Great article! Very curious how this orthogonalization + regularization idea could be extended to other kinds of series, such as Fourier series.

tc4v

good article, but I am very bother by the "standard basis"... it's called canonical in math. I don't think standard is the right name in any context.

LegionMammal978

If you treat the ring of polynomials as a vector space in their coefficients, then the unit monomials 1, x, x^2, etc. form the standard basis of that vector space. Wikipedia has an example of "standard basis" in this sense [0].

[0] https://en.wikipedia.org/wiki/Standard_basis#Generalizations

xg15

Great article and clever use of linkbait!

SkyBelow

One thought I had while looking into regression recently is to consider the model created with a given regularization coefficient not as a line on a 2 dimensional graph but as a slice of a surface on a 3 dimensions graph where the third dimension is the regularization coefficient.

In my case the model was for logistic regression and it was the boundary lines of the classification, but the thought is largely the same. Viewing it as a 3d shape form by boundary lines and considering hill tops as areas where entire classification boundaries disappeared as the regularization coefficient grew large enough to eliminate them. Impractical to do on models of any size and only useful when looking at two features at a time, but a fun consideration.

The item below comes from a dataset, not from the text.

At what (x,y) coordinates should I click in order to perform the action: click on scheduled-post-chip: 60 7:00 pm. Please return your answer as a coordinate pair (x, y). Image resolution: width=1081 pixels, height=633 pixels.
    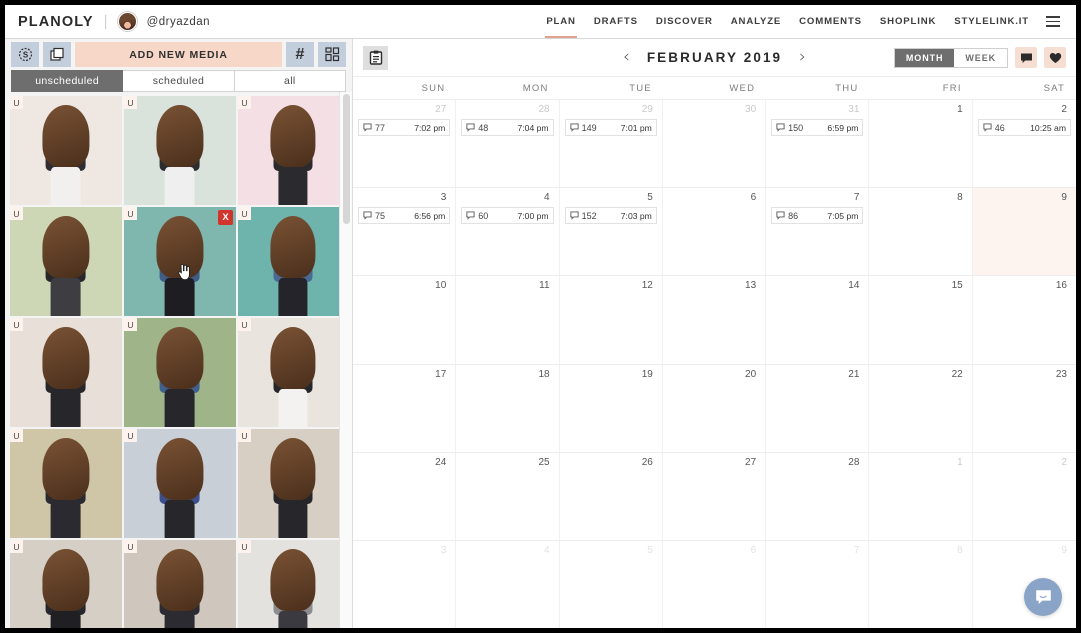
    Looking at the image, I should click on (508, 216).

More on topic with the article, how well does this work with considering multiple features and the different combinations of them. Instead of sigma(n => 50) of x^n, what happens if you have sigma(n => 50) of sigma(m => 50) of (x^n)*(y^n). Well probably less than 50 in the second example, maybe it is fair to have n and m go to 7 so there are 49 total terms compared to the original 50, instead of 2500 terms if they both go to 50.